18-21 October 2021
"Exploring a variety of critical approaches to AI that interrogate how AI at the border, and the bordering processes of AI, differentially affect and produce disabled, queer, gendered, and racialised subjects."
Image credit: Vicki Smith, Peaceful Mind, 2017, Oil on Canvas, 36 X 48 in. Bau-Xi Gallery, Toronto, Canada
Ana Valdivia will attend the Critical Borders conference organised by the Leverhulme Centre for the Future of Intelligence and the University of Cambridge Centre for Gender Studies. She will speak in the panel: 'AI, Nationalism, and the Borders of the Nation State: EU Borders' with her talk entitled 'Algorithmic oppression at the EU borders: how biometric systems are jeopardising fundamental migrants’ rights?'.
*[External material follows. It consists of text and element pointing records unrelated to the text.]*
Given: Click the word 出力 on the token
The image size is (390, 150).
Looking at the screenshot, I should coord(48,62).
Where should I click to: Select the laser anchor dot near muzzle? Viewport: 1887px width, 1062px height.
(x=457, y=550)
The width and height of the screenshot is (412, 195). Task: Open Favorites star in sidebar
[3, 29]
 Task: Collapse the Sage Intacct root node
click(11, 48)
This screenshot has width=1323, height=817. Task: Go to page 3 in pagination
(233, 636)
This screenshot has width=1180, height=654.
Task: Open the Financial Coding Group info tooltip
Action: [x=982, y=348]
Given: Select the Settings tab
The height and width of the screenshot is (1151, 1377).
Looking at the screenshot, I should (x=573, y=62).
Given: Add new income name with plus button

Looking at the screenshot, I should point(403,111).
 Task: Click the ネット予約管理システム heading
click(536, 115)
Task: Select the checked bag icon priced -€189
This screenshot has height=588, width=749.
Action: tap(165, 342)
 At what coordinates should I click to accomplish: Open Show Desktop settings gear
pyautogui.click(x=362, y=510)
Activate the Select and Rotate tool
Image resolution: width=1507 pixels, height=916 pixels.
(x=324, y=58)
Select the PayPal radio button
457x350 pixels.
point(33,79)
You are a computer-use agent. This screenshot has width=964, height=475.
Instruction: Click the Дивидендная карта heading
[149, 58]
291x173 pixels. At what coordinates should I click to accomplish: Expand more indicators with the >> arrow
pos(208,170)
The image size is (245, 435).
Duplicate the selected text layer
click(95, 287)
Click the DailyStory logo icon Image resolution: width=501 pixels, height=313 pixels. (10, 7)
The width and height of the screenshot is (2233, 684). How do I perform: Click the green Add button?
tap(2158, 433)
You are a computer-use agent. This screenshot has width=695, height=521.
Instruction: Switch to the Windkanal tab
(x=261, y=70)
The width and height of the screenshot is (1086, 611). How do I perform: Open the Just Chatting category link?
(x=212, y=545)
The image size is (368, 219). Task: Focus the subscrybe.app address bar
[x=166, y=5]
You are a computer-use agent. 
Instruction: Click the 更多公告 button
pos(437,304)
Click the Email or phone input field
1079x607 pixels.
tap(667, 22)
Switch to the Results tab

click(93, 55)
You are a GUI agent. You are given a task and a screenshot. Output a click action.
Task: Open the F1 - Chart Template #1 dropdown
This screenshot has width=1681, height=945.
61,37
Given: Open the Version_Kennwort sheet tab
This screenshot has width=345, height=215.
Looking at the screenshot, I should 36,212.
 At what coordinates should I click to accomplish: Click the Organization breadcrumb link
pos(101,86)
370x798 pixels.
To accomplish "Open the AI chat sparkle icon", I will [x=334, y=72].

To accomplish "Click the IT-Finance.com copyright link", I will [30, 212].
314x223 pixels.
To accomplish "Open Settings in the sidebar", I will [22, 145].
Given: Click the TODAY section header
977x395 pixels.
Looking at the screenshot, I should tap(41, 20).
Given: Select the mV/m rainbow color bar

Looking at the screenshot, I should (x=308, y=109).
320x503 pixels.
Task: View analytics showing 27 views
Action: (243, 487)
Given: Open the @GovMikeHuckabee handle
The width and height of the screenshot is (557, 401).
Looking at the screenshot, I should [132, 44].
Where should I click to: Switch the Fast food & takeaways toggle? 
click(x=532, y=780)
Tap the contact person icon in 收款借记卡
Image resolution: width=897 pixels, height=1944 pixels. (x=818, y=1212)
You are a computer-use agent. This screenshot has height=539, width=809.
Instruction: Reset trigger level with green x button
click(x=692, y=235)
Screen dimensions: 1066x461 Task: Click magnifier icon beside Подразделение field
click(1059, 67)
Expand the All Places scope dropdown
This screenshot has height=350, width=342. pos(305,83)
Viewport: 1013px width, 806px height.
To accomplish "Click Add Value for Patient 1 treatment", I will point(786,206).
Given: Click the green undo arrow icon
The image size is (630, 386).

The process of transforming our everyday lives into quantifiable data is also transforming borders. Biometric data such as fingerprints, iris, voice or facial images are extracted from asylum-seekers and stored in information management systems to implement border controls as well as asylum and migration policies. These systems are enhanced with algorithmic optimization systems, also referred as artificial intelligence (AI) or automated decision-making approaches, which are claimed to enable more efficient allocation of human and financial resources. Yet, little is known about the specification of the algorithms used and how it might impact on undocumented migrants’ rights: Which machine learning classifier is used? What is the precision of the model? And the ratio of false positive and negatives?
In the specific case of biometric systems developed at the EU borders, deep learning-based models are designed to match migrants and refugees in interoperable databases. The storage of biometric data in these systems allows police and border guards to identify and check whether a person is in possession of a visa within a Schengen state, which state is responsible for processing an asylum application, identify and return migrants or find criminal convictions. Therefore, false positive, i.e., a person being wrongly matched could have serious consequences such as deportations or asylum refusal. Furthermore, demographic biases embedded in the data used to train these algorithms can also affect fundamental rights.
Through a systematic analysis of EU contracts in the migration industry, I will unveil which private actors are developing these systems and how much public money is invested. Then, I will critically examine the technical specificities of the biometric systems developed (accuracy, false positive rate, biases). Finally, I will shed light on the technological and socio-political assumptions of algorithmic oppression, thus raising concerns about how migrant’s rights are jeopardised at the EU’s datafied border.